Testers are often on the critical path for getting a software release out. They must plan carefully in order to minimize the critical path, while still doing a complete job of testing. This schedule pressure is taken to an extreme when a production server must be taken offline in order to deploy the software, and everyone is waiting for the final test results before the system can go live again. Karen Johnson describes her company's carefully planned and orchestrated method for doing a final check of an installed system. Her story is relevant to e-commerce companies as well as IT shops that are under pressure to keep systems updated while minimizing downtime.
Beyond industry knowledge and technical skills, a quality assurance person brings to the table a critical career skill that has nothing to do with the latest or coolest technology: the skill of planning.
It's important to be organized in a profession that often senses other people (such as the rest of the technical and management team) pacing and waiting for QA to finish their job. Quality assurance needs to be clear with the rest of the team about what needs to be done and the risks we take when corners are cut because we are short on staff or short on time.
As if the development process didn't put enough time pressure on quality assurance, the release cycle turns up the heat even higher. During the development cycle, new functionality and features are created and tested. This typically involves weeks or months of build, test, and rebuild cycles. During the release cycle, the new code is ready to be delivered and the final CD is cut, or in my case, installed onto a Web site. Quality assurance is the final step before a release is placed in the hands of the customer.
Life on the Web
While the theory and promise of a 24/7 Web site are talked about, the reality for many company Web sites is that they need to be taken offline (at least occasionally) to install new releases or upgrade software or hardware. In my environment, we occasionally need to take our production site offline for an hour or two during the night to install a new release. A variety of people are involved with these releases and the pressure is high-everybody takes their turn working through their piece of the process, knowing that offline time means lost revenue and reduced customer service.
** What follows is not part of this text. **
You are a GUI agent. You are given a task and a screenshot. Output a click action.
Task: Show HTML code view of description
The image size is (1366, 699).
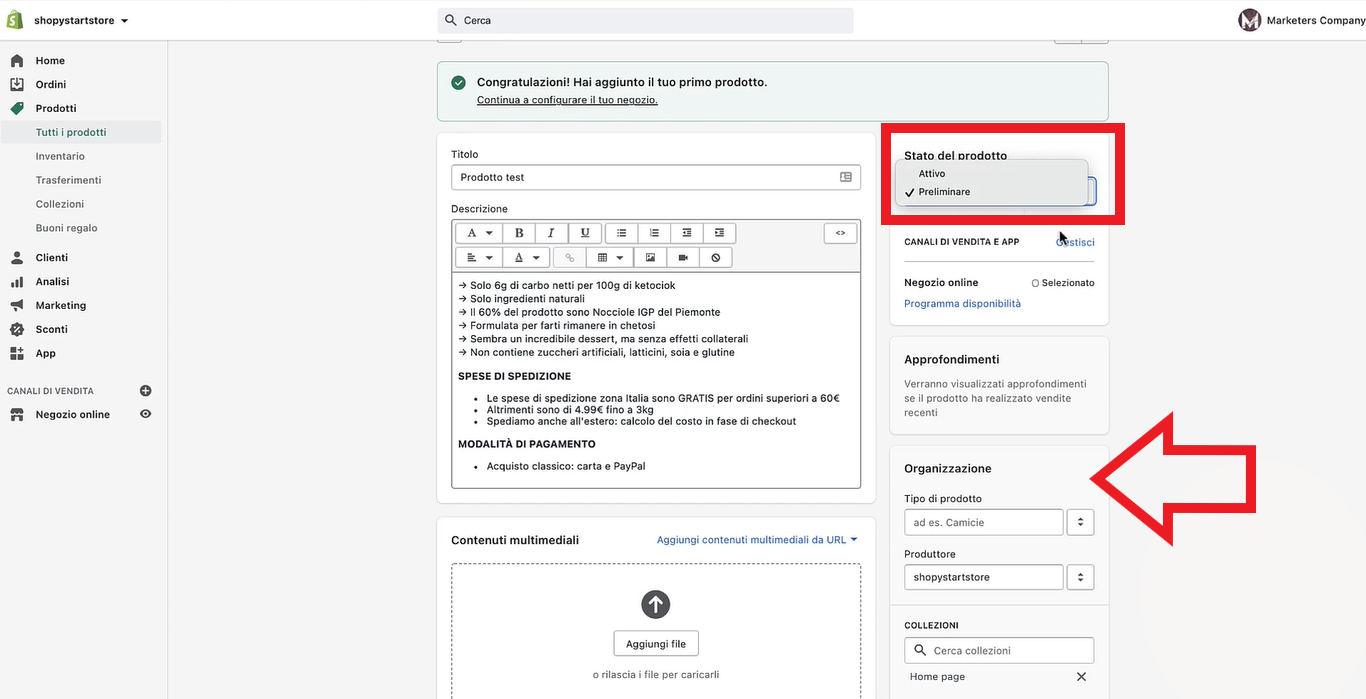[x=840, y=233]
In this race against the clock, quality assurance is designated the last position-the final checkpoint before the site is open to the public again.
For us, these middle-of-the-night activities begin during the day. We collect statistics on our site, learning what day of the week and what time of day our site has the least amount of customer activity. This is how we select what time to take the site offline. When the install time is selected and the new release is ready for install, we hold a release meeting. We map out a tight schedule of what needs to be done and who needs to complete each task.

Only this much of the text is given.